◆ **PASSAGE GIVEN**
--- begin ---

Data Lake from SAP
Worldwide lot of SAP customers have invested in Enterprise data warehouse/data mart using SAP HANA. They got tremendous benefits with in-memory capability of HANA as well speed of agility. However data volumes continuous to grow exponentially in recent times due to addition of data from steaming applications ,artificial intelligence well as machine learning. New data sources also includes data coming from IOT devices ,customer behavior as well social media data. Recently we worked with customer who is using SAP HANA for Enterprise data warehouse and same customer also brought Snowflake in their landscape. Unfortunately data tiering was not implemented in customer landscape. Another challenge was growth of data ,customer was anticipating that data volume will be doubled in next 1.5 years. So keeping everything in HANA is an expensive affair for customer.
I also see lot of SAP customers have started investing data lake using either AWS or Azure or Google Cloud and in Snowflake as well. Some of these customers also invested in Hadoop data lake even though 70 % of their data is coming from SAP ( S/4 HANA,BW/HANA)
So what option we should suggest for SAP Customers using SAP HANA. Should they invest in Snowflake or build design lake using AWS/Azure/GCP. Is there any option available from SAP ?
Yes there is Option from SAP to meet such requirements . The option is HANA Data Lake(HDL).
SAP announced HDL in the month of April 2020. This is part of SAP HANA Cloud services and its cost effective as well.
What is HDL
SAP HANA Cloud offers low-cost storage options, including SAP HANA native storage extension and a built-in relational data lake.
Customers can keep current, business-critical (hot) data in memory for real-time processing and move data that you use frequently but not every day (warm) to the SAP HANA Native Storage Extension(NSE). For older, but still important (cold) data, customers can use the HANA Data Lake(IQ) and still retain access to your data when and where they need it. This data tiering helps reduce cost and gives the freedom to choose where you want to store your data based on when you need it.

--- end ---

◆ **EXERCISE REQUIREMENTS**
a – In the post about SAP's data lake, rename "HDL" to "HANA DL" and write out the passage, starting with "Yes there is" and going on through "you need it.".
b – According to the post about SAP's data lake, when did SAP announce HANA Data Lake?

◆ **SUPPLIED INFORMATION**
--- begin ---

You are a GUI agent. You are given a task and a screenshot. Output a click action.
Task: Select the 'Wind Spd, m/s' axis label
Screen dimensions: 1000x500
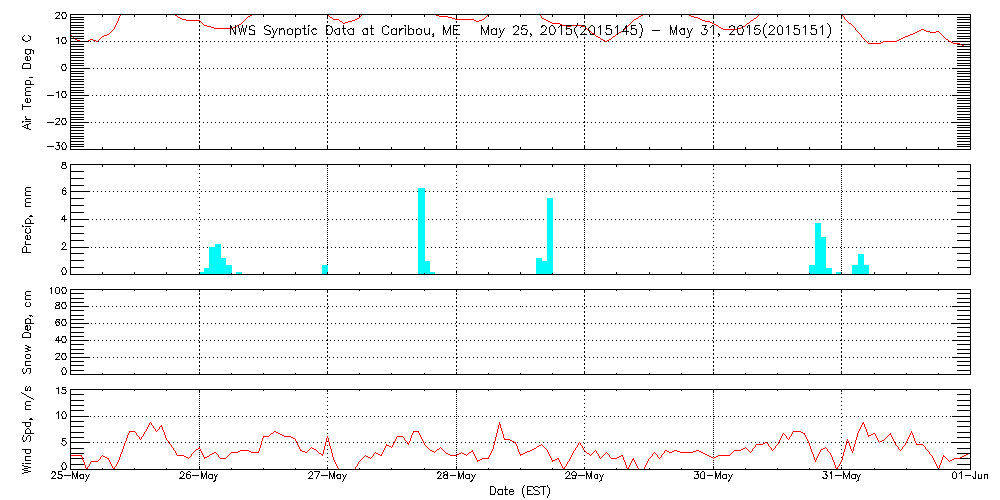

--- end ---

◆ **RESULTS OF THE EXERCISE**
a –
Yes there is Option from SAP to meet such requirements . The option is HANA Data Lake(HANA DL).
SAP announced HANA DL in the month of April 2020. This is part of SAP HANA Cloud services and its cost effective as well.
What is HANA DL
SAP HANA Cloud offers low-cost storage options, including SAP HANA native storage extension and a built-in relational data lake.
Customers can keep current, business-critical (hot) data in memory for real-time processing and move data that you use frequently but not every day (warm) to the SAP HANA Native Storage Extension(NSE). For older, but still important (cold) data, customers can use the HANA Data Lake(IQ) and still retain access to your data when and where they need it. This data tiering helps reduce cost and gives the freedom to choose where you want to store your data based on when you need it.

b – In April 2020.